Making the most of your appointment
This Department of Health leaflet offers tips for making the most of your GP and specialist appointments.
Tests which might be used to help diagnosis your AS might include:
A physical examination by a nurse, physiotherapist or rheumatologist to assess your flexibility and joint tenderness.
A blood test to look at inflammatory markers. If you have inflammation in a part of your body then extra protein can be released from the site of inflammation and circulates in the bloodstream. The erythrocyte sedimentation rate (ESR), C-reactive protein (CRP) and plasma viscosity (PV) blood tests are commonly used to detect this increase in protein, and so are markers of inflammation.
We know that in around 50% of cases of AS, inflammatory markers will be within the normal range. Therefore just because your inflammatory markers are normal it does not mean you do not have a form of inflammatory arthritis.
A blood test which can identify if you have the HLA-B27 gene. We know there is a strong association between AS and the HLA -B27 gene. In white western Europeans about 8% carry this gene.
Although HLA B27 is present in over 95% of people with AS, only about 1 in 15 people who are HLA B27 positive go on to develop AS. Just carrying the HLA-B27 gene does not necessarily mean you have AS but if you do test positive it is a clue that your symptoms might point towards AS.
Do remember that 5% of people with AS are HLA-B27 negative so if you have lots of the symptoms of inflammatory arthritis but are HLA-B27 negative it's important to have further investigations.

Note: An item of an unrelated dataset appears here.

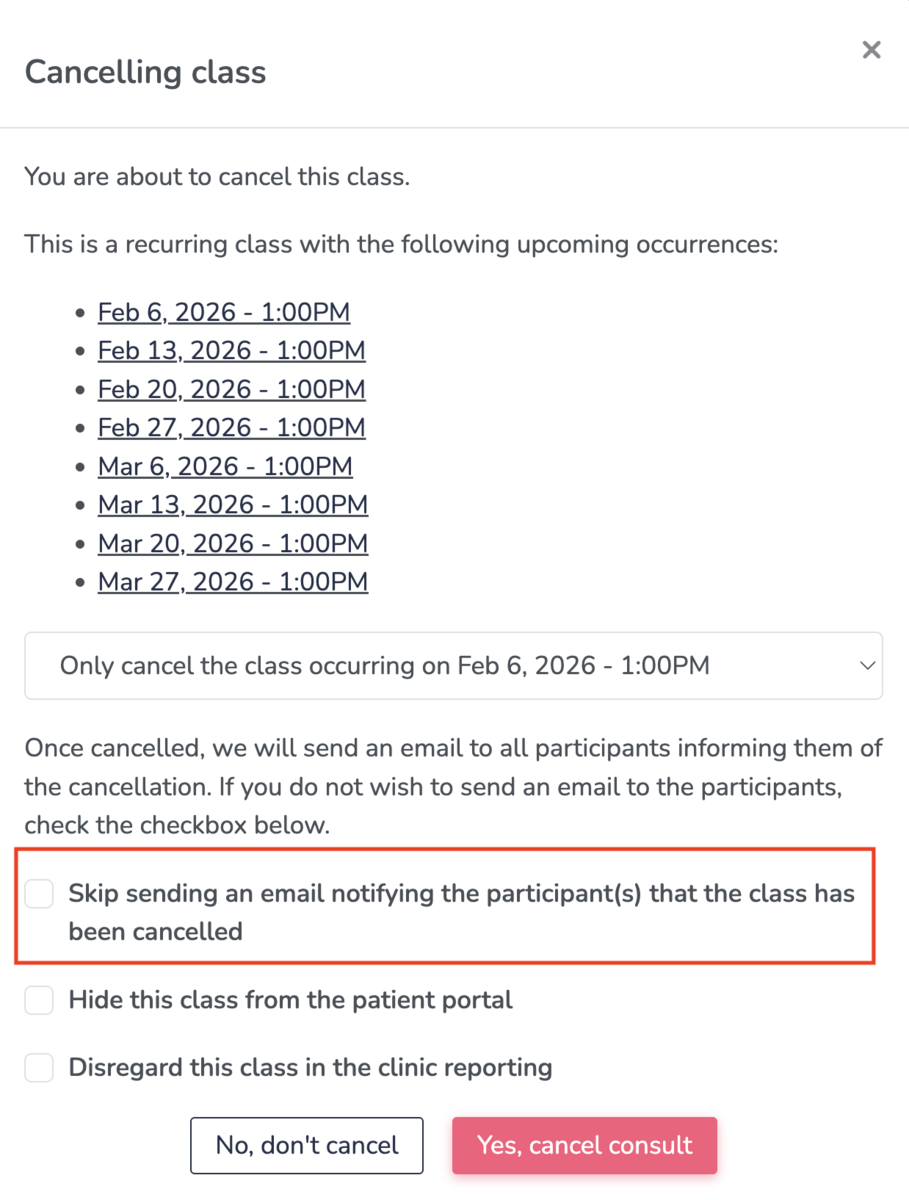Click the 'No, don't cancel' button
The height and width of the screenshot is (1200, 909).
(306, 1145)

X-rays will show if there has been any changes to your bones and joints. Your rheumatologist will be looking for signs of extra bone growth or fusion. It can take many years for AS to cause changes to your bones so it is likely that nothing will show on x-ray in early AS.
Magnetic resonance imaging (MRI) which will show if there is any inflammation around your joints.
A particular MRI sequence needs to be used to diagnose AS. It is called a STIR sequence (Short TI Inversion Recovery).
If your rheumatologist arranges your MRI they will know what to request. If your GP requests your MRI, check that they have requested that you be investigated for inflammatory arthritis or AS rather than simply requesting you be checked for back pain.